#### [What you should do]
For the entries below, the expected answer is the line with "Go to the Home folder icon", the line with "You are a computer-use agent. The image size is (1266, 1017).", and every line between them, exactly as written, and nothing more.

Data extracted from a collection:
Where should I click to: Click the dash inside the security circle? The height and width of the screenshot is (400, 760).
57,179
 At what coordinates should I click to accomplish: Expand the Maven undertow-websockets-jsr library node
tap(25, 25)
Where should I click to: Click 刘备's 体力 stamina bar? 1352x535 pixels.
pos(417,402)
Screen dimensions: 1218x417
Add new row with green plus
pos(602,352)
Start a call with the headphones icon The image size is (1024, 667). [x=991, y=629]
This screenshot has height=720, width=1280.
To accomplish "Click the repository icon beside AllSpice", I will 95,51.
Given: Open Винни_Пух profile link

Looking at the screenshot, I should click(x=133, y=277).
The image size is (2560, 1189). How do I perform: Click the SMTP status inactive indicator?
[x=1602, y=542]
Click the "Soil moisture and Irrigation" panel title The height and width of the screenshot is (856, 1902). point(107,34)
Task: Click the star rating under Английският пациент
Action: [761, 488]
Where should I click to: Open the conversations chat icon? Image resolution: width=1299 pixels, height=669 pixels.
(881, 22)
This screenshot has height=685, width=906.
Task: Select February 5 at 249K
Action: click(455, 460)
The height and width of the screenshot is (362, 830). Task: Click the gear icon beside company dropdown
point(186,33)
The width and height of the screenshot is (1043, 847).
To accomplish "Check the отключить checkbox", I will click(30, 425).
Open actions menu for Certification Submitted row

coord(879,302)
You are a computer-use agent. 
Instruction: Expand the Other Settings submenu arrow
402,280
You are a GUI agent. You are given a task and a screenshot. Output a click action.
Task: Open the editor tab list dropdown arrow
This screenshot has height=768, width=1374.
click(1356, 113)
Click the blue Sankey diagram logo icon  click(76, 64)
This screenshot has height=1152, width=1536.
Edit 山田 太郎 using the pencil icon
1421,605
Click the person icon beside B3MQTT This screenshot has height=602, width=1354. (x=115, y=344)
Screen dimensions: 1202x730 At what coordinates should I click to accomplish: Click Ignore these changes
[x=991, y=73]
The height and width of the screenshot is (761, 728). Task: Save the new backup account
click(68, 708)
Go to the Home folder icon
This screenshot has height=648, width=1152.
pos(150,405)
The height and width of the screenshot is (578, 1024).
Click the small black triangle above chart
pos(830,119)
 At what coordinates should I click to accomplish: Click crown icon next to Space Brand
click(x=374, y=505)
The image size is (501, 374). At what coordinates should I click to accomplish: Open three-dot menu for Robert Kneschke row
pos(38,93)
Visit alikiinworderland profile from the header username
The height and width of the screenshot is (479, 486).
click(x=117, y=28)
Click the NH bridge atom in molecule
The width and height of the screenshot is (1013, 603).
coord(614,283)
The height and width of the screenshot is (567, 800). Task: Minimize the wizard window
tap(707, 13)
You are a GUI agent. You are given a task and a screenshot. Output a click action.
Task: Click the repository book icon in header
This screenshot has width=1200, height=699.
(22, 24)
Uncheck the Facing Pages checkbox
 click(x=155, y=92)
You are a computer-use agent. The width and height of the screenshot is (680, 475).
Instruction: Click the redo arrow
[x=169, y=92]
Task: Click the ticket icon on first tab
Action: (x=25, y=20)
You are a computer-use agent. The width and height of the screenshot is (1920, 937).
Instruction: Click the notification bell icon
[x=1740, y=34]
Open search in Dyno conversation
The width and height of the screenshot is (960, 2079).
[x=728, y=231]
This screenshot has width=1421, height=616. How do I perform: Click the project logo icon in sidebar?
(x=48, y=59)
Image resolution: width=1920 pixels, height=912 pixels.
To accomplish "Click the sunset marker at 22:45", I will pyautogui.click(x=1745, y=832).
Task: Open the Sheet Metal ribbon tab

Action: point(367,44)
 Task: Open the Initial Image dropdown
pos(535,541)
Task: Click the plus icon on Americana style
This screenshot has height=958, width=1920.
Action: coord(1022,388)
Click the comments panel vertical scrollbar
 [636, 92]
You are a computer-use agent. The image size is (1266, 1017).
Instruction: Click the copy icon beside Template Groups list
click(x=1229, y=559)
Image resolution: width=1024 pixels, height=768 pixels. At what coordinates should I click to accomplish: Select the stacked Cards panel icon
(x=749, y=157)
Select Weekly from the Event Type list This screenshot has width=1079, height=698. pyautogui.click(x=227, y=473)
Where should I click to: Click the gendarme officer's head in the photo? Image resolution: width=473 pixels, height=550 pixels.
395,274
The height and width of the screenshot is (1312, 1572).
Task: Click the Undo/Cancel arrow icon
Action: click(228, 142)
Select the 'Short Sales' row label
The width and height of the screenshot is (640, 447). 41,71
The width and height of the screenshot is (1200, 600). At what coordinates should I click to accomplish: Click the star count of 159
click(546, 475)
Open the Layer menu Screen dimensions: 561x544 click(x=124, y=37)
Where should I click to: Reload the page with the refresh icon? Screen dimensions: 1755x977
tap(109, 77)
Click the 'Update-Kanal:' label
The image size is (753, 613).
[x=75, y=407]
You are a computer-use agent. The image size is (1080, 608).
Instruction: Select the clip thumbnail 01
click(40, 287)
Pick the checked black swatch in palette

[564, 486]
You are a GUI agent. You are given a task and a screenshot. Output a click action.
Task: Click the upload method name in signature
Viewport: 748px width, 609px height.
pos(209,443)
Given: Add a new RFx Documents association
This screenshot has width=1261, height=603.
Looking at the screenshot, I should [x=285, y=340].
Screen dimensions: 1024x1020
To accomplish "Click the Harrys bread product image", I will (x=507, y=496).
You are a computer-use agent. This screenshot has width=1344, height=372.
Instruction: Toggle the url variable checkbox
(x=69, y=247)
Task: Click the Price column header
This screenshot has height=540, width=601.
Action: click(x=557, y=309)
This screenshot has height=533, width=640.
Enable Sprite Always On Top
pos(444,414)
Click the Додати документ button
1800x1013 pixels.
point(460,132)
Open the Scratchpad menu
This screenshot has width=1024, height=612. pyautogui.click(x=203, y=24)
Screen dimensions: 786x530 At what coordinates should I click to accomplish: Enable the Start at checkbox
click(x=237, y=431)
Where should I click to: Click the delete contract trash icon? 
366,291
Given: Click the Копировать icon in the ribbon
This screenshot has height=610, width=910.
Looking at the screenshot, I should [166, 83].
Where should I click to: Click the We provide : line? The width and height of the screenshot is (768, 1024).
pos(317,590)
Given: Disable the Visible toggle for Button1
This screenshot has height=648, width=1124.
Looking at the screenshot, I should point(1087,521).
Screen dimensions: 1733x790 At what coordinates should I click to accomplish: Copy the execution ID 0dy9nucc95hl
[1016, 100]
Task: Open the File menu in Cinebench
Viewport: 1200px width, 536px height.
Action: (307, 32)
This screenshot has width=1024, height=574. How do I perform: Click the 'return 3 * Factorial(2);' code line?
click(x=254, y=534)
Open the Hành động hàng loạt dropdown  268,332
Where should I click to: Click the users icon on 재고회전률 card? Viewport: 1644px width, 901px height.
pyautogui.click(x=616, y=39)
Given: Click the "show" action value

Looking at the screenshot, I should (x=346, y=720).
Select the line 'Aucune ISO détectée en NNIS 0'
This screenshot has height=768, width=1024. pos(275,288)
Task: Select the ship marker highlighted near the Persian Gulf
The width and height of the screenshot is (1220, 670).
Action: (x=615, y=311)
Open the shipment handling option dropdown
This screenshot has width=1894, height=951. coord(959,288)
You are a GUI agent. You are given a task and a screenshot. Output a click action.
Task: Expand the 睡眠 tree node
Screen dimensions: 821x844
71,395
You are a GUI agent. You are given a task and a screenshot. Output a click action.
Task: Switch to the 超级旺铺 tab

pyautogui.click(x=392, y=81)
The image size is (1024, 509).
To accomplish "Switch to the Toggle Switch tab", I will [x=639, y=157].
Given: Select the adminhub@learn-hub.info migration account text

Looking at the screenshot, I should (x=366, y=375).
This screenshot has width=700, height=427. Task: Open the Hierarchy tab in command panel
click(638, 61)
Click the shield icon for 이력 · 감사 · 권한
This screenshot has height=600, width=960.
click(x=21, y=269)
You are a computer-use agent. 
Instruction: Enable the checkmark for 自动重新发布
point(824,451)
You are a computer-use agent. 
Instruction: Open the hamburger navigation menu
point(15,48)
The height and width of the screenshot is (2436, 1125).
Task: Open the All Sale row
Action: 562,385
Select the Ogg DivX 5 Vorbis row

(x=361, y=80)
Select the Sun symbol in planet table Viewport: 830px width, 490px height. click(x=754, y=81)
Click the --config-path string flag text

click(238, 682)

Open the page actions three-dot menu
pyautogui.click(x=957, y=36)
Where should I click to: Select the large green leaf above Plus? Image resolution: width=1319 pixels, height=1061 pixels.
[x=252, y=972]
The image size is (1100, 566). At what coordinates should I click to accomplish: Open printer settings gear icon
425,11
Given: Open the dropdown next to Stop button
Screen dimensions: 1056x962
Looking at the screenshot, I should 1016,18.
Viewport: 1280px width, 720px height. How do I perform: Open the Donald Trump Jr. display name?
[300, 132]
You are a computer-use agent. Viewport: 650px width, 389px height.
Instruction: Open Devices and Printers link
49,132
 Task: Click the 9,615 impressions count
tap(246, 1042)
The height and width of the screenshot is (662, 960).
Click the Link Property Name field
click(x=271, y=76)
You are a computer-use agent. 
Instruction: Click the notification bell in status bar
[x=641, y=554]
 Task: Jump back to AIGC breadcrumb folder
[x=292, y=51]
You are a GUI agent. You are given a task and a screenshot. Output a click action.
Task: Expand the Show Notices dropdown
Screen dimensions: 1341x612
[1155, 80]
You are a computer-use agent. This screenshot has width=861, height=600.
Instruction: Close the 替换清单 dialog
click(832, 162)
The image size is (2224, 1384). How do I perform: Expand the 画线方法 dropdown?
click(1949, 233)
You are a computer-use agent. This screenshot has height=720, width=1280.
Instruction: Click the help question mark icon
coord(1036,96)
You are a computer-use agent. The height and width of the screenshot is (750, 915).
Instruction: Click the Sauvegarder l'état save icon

#### [Answer to the exercise]
Go to the Home folder icon
This screenshot has height=648, width=1152.
pos(150,405)
The height and width of the screenshot is (578, 1024).
Click the small black triangle above chart
pos(830,119)
 At what coordinates should I click to accomplish: Click crown icon next to Space Brand
click(x=374, y=505)
The image size is (501, 374). At what coordinates should I click to accomplish: Open three-dot menu for Robert Kneschke row
pos(38,93)
Visit alikiinworderland profile from the header username
The height and width of the screenshot is (479, 486).
click(x=117, y=28)
Click the NH bridge atom in molecule
The width and height of the screenshot is (1013, 603).
coord(614,283)
The height and width of the screenshot is (567, 800). Task: Minimize the wizard window
tap(707, 13)
You are a GUI agent. You are given a task and a screenshot. Output a click action.
Task: Click the repository book icon in header
This screenshot has width=1200, height=699.
(22, 24)
Uncheck the Facing Pages checkbox
 click(x=155, y=92)
You are a computer-use agent. The width and height of the screenshot is (680, 475).
Instruction: Click the redo arrow
[x=169, y=92]
Task: Click the ticket icon on first tab
Action: (x=25, y=20)
You are a computer-use agent. The width and height of the screenshot is (1920, 937).
Instruction: Click the notification bell icon
[x=1740, y=34]
Open search in Dyno conversation
The width and height of the screenshot is (960, 2079).
[x=728, y=231]
This screenshot has width=1421, height=616. How do I perform: Click the project logo icon in sidebar?
(x=48, y=59)
Image resolution: width=1920 pixels, height=912 pixels.
To accomplish "Click the sunset marker at 22:45", I will pyautogui.click(x=1745, y=832).
Task: Open the Sheet Metal ribbon tab

Action: point(367,44)
 Task: Open the Initial Image dropdown
pos(535,541)
Task: Click the plus icon on Americana style
This screenshot has height=958, width=1920.
Action: coord(1022,388)
Click the comments panel vertical scrollbar
 [636, 92]
You are a computer-use agent. The image size is (1266, 1017).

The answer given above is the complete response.